Cheveux natés, blouson en cuir et bottes à imprimé vache, Ichon est un homme au style pointu à qui rien ne semble résister. Aussi perfectionniste qu’il apparaît nonchalant, Yann Bella Ola, de son vrai nom, s’est révélé auprès de nous plus authentique que jamais.
Propos recueillis par Mathilde Cassan.
Cheveux natés, blouson en cuir et bottes à imprimé vache, Ichon est un homme au style pointu à qui rien ne semble résister. Après une mixtape aussi dépressive qu’arrogante, Il suffit de le faire, sortie en 2017, ce “bon gamin” [du nom du collectif Bon Gamin, fondé avec le rappeur Loveni et le producteur Myth Syzer] de 31 ans signait, l’an passé, un premier album introspectif au titre limpide : Pour de vrai. Ichon s’est ainsi fait une place à part sur la scène musicale française, mélangeant le rap et la variété, avec ses chansons romantiques où il raconte sa quête existentielle. Aussi perfectionniste qu’il apparaît nonchalant, Yann Bella Ola, de son vrai nom, s’est révélé auprès de nous plus authentique que jamais.
Numéro : En 2021, Ichon est-il toujours un rappeur ?
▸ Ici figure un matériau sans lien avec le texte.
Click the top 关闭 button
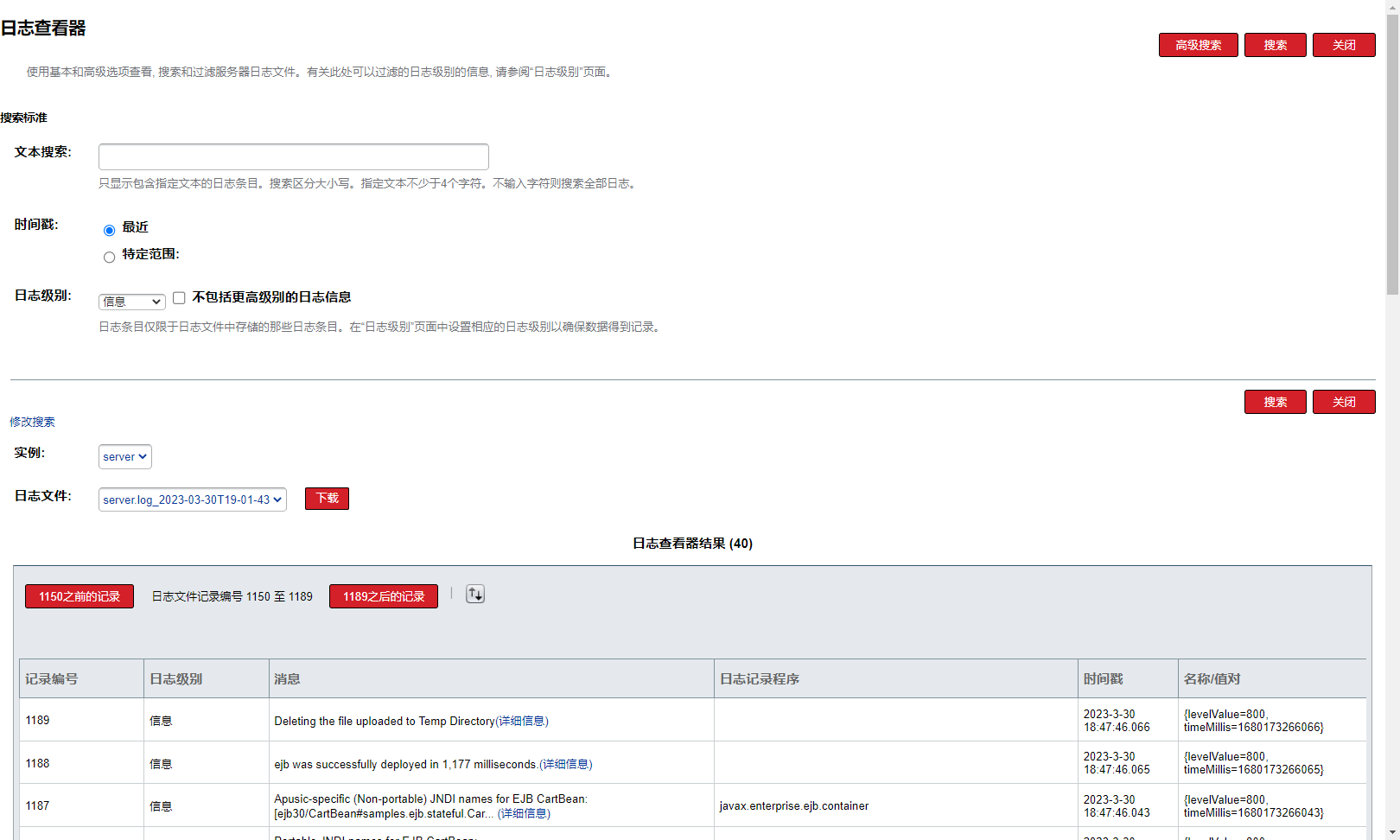1400x840 pixels. [x=1343, y=45]
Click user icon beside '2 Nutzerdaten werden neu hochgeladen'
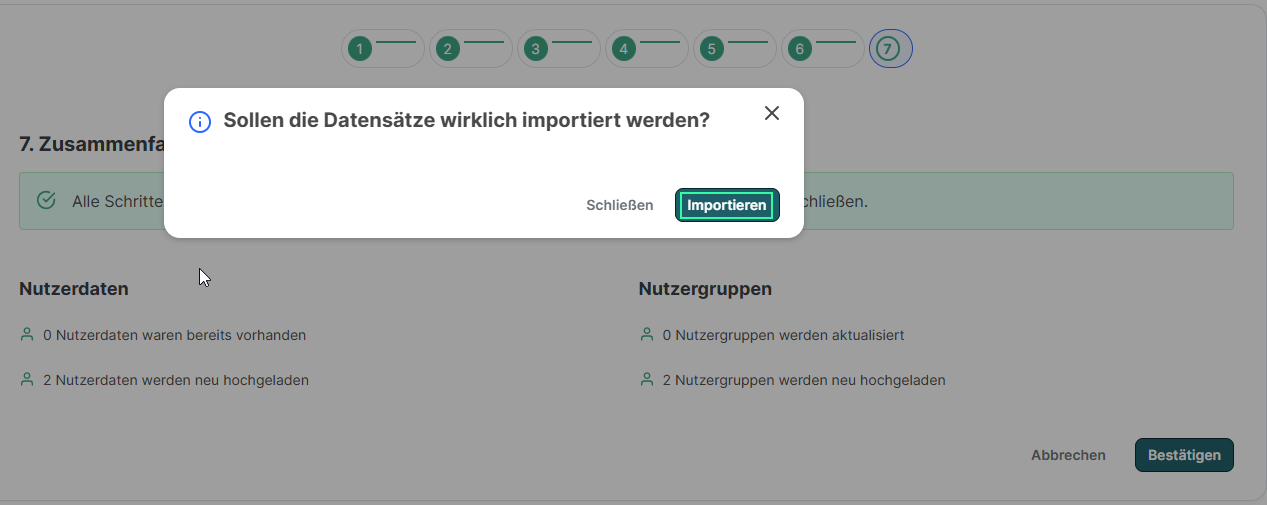 coord(27,380)
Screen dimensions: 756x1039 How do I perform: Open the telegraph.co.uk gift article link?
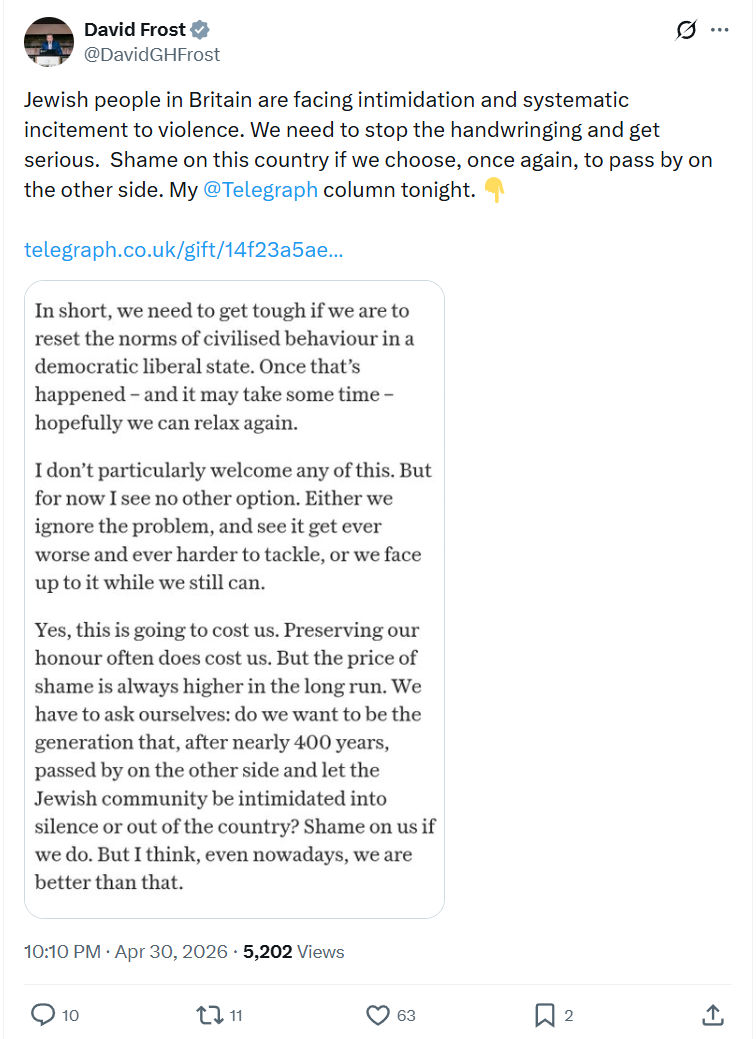pyautogui.click(x=184, y=249)
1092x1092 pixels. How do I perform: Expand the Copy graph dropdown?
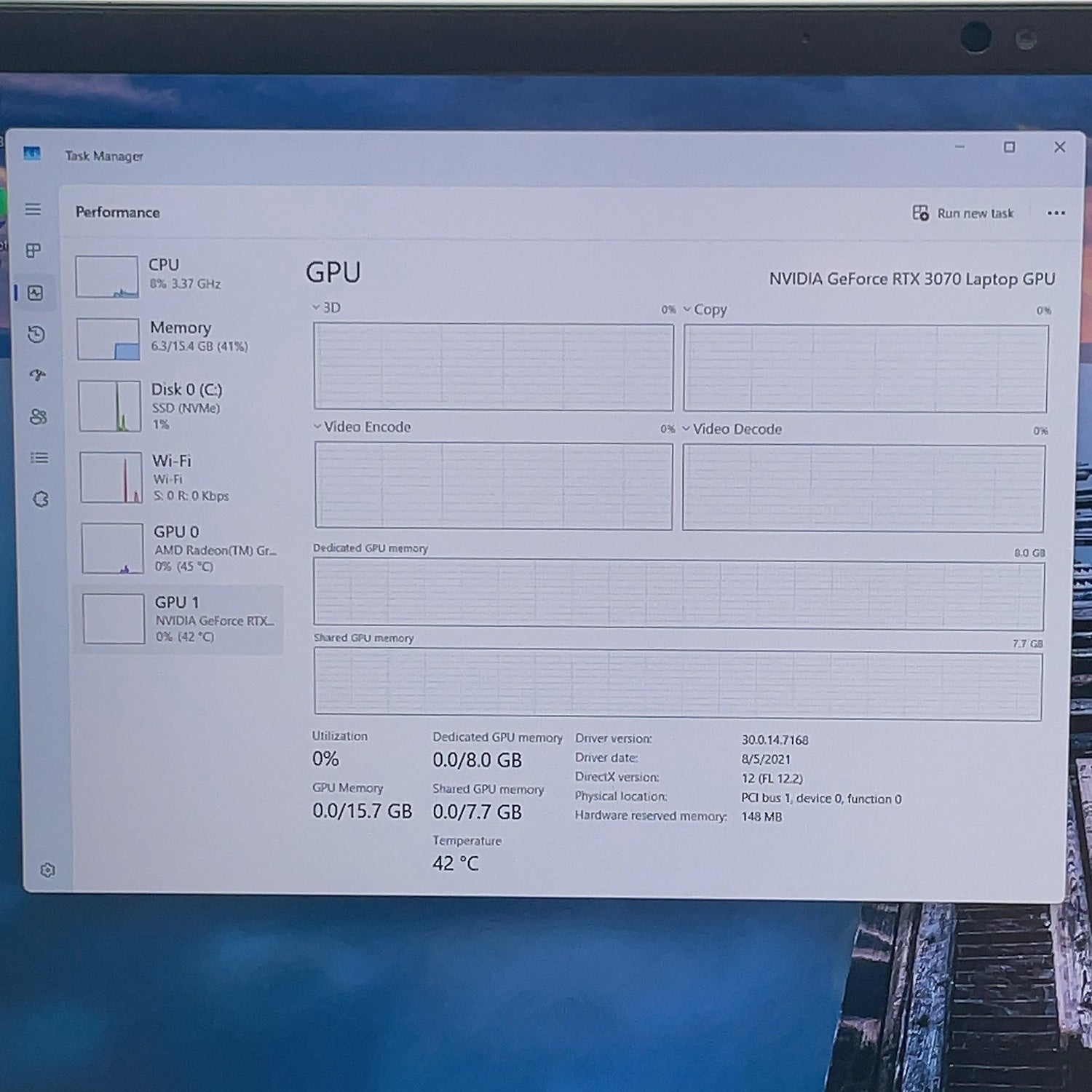(x=705, y=309)
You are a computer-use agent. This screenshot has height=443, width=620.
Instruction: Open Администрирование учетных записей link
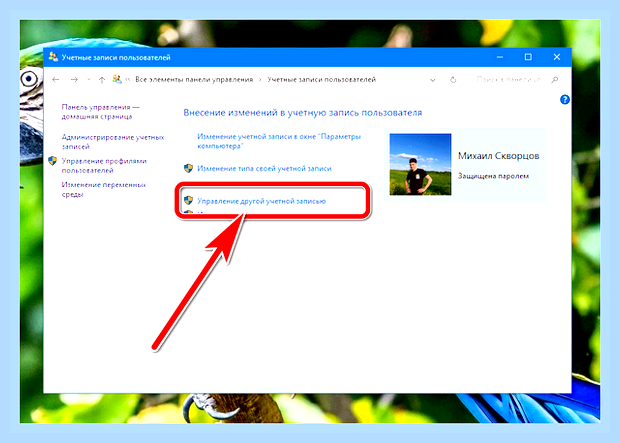[113, 142]
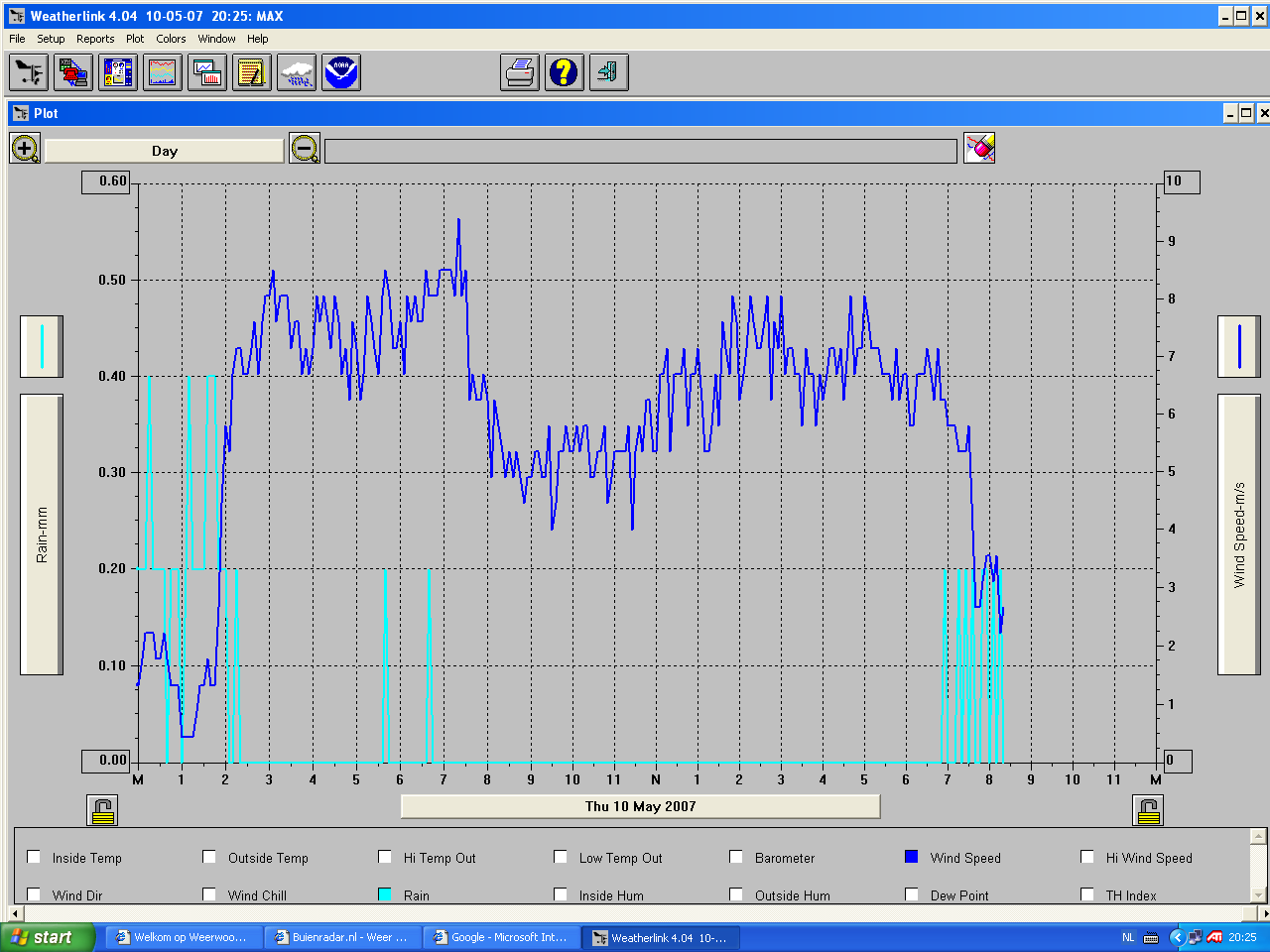Open the yellow notepad browse icon
This screenshot has width=1270, height=952.
[252, 72]
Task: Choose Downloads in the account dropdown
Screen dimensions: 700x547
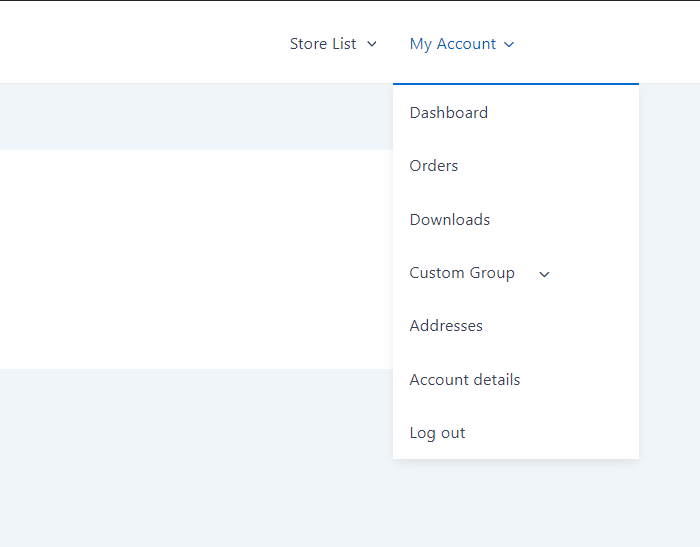Action: [x=450, y=220]
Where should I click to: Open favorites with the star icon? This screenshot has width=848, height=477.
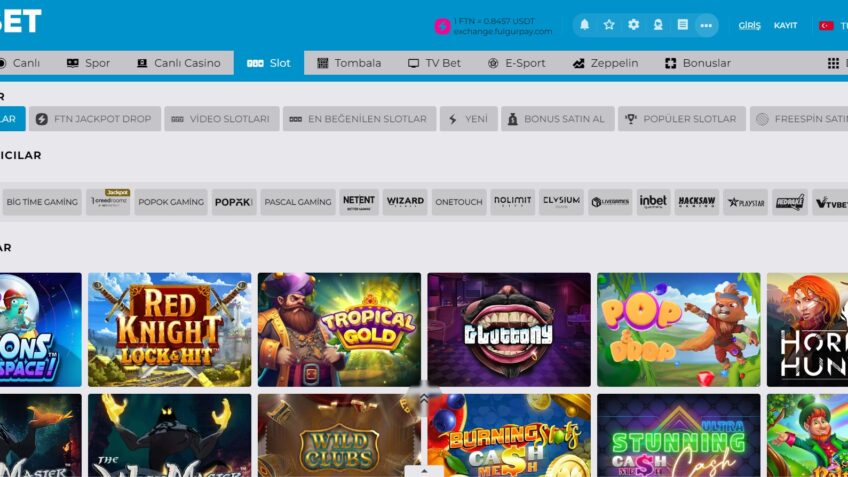tap(609, 25)
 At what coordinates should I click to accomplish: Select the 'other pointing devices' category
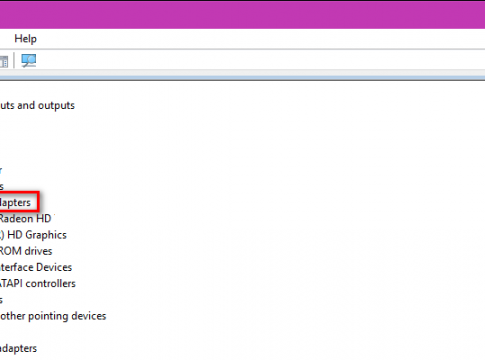coord(53,316)
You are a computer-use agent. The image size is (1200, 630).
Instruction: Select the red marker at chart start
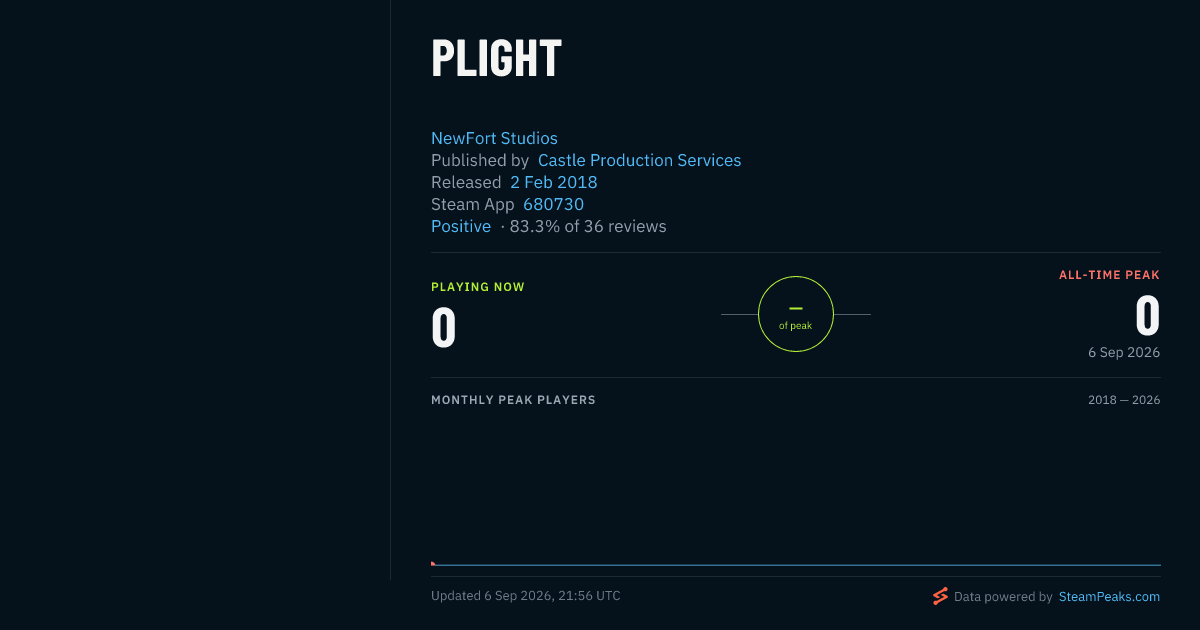[x=433, y=563]
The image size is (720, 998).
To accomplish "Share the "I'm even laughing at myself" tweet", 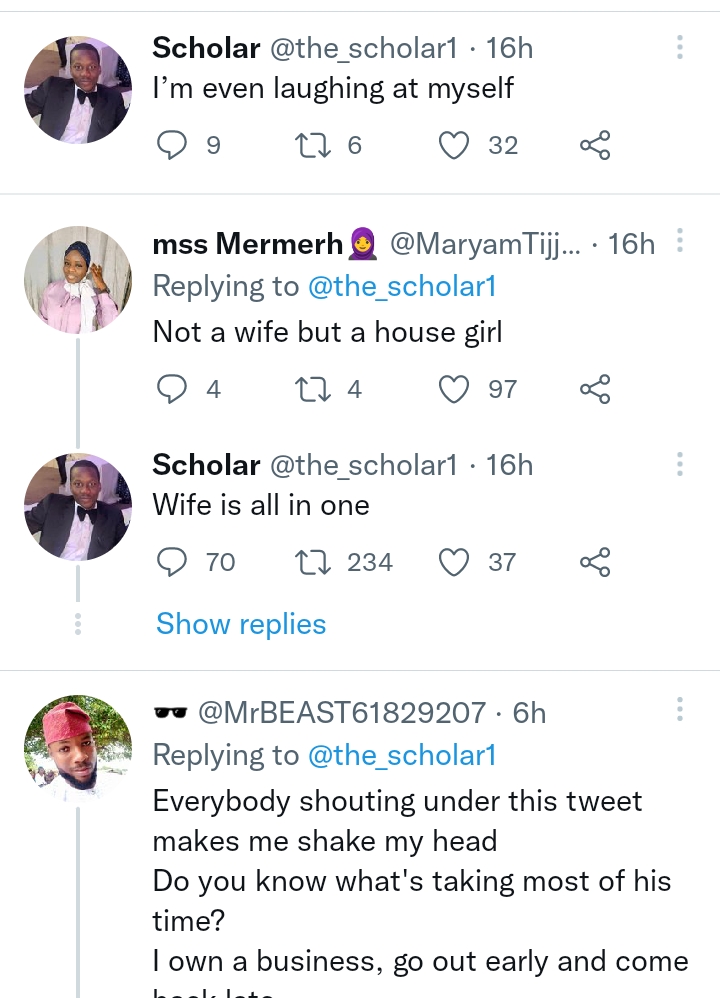I will coord(595,146).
Ichon : Avant, quand je ne faisais que du rap, je me définissais comme un chanteur, par esprit de contradiction. Le rap est synonyme de jeunesse, alors aujourd’hui, je force pour conserver le mot rappeur, je trouve ça drôle.
Vous avez fait du rap romantique votre crédo …
L’amour est partout. Tout le monde aime quelqu’un, en cachette ou non. J’ai des tonnes de chansons romantiques sur mon ordinateur, j’ai même l’impression de tricher quand j’écris sur ce sujet ! Mais j’essaie maintenant de me concentrer sur des thèmes plus profonds.
En parlant d’amour, quel est votre rapport à la masculinité ?
Je n’ai pas envie de me battre mais je trouve ça cool d’être considéré comme une personne qui brouille les pistes. J’avoue que je ne réfléchis pas personnellement à cette question.
Dans le rap français, vous faites un peu figure de sage. Quel est votre message ?
Mon père dit carrément que je suis un philosophe, j’aime bien ! Depuis mes débuts, j’ai simplement envie de raconter ma quête, en espérant inspirer des gens. De toute façon, je parviens uniquement à écrire à propos de ce que je ressens.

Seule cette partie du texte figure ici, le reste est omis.